This is because the rationale which underlies the Brady rule is not only based upon the desire to proscribe prosecutorial misconduct but to insure that the defendant receives a fair trial. Consequently, the fact that a Government agency suppresses evidence from the prosecutor should not be controlling where such adversely affects the defendant’s right to a fair trial.

However, it has been held the prosecutor need not go out and seek information favorable to an accused from non-governmental third parties. U.S. v. Burns, 668 F.2d 855 (5th Cir. 1982).

Certainly upon defense request a prosecutor has an obligation to exercise due diligence to determine if Government agencies have any information favorable to the defendant. MOORE’S FEDERAL PRACTICE – CRIMINAL RULES § 16.06[1]; U.S. v. Robert, 338 F.2d 640, 648 (2d Cir. 1968).

Brady motions should be as specific as possible with respect to the items sought (e.g. names, addresses, and statements of witnesses to the offense unable to identify the defendant); however, the very nature of the Brady rule makes a particularized request in many instances a practical impossibility.

§ **WORKING DATA**:
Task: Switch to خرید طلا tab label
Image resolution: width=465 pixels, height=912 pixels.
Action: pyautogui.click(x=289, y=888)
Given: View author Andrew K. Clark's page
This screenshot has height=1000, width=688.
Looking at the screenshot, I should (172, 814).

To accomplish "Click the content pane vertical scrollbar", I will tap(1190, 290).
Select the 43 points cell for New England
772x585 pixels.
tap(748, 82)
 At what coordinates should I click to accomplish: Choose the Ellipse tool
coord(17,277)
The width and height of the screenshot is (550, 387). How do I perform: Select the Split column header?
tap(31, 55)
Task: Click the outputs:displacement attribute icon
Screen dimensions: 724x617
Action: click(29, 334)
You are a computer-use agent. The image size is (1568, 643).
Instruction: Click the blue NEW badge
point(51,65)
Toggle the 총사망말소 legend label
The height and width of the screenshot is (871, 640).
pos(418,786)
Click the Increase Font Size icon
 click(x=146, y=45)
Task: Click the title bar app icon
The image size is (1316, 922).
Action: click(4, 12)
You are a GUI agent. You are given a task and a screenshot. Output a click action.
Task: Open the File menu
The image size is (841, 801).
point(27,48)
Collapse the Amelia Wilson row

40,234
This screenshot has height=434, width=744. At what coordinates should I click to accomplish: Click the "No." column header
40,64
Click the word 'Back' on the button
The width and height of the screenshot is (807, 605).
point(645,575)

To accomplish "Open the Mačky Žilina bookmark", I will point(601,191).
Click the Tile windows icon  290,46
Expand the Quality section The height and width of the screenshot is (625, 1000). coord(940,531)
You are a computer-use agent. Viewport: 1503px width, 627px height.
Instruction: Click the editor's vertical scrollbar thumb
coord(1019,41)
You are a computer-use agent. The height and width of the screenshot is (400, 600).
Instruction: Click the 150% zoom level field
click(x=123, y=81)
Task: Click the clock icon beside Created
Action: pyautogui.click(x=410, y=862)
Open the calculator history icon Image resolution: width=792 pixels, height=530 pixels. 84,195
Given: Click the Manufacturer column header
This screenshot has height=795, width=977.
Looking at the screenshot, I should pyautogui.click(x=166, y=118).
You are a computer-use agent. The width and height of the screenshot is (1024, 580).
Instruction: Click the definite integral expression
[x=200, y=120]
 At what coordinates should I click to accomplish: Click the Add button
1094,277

§ **GIVEN REQUEST A**:
Lay out the records from the line containing "Expand the Quality" up to and including the line containing "coord(1019,41)" as a JSON list of strings, one string per line, leaving out any blank lines.
§ **GIVEN REQUEST B**:
Carry on the passage on the Brady rule, starting after its last sentence.
The passage on the Brady rule and the records are unrelated to each other.

§ **EXERCISE ANSWER A**:
[
  "Expand the Quality section The height and width of the screenshot is (625, 1000). coord(940,531)",
  "You are a computer-use agent. Viewport: 1503px width, 627px height.",
  "Instruction: Click the editor's vertical scrollbar thumb",
  "coord(1019,41)"
]

§ **EXERCISE ANSWER B**:
“If the defense does not known of the existence of the evidence, it may not be able to request its production. A murder trial-indeed any criminal proceeding- is not a sporting event.” Giles v. Maryland, 386 U.S. 66 (1967) (Fortas, J., concurring).

Cf.       U.S. v. Agurs, 427 U.S. 97 (1976).

Materials and evidence which have been held to constitutionally require disclosure under

Brady v. Maryland include:

extrajudicial statements of a co-defendant favorable to the accused (indicating that defendant was guilty of murder but not capital murder as he had not pulled the trigger),

Brady v. Maryland, 373 U.S. (1963) (evidence impeaching Government witnesses [“…favorable to the accused either direct or impeaching”]); Williams v. Dutton, 400 F. 2d 797 (5th Cir. 1968).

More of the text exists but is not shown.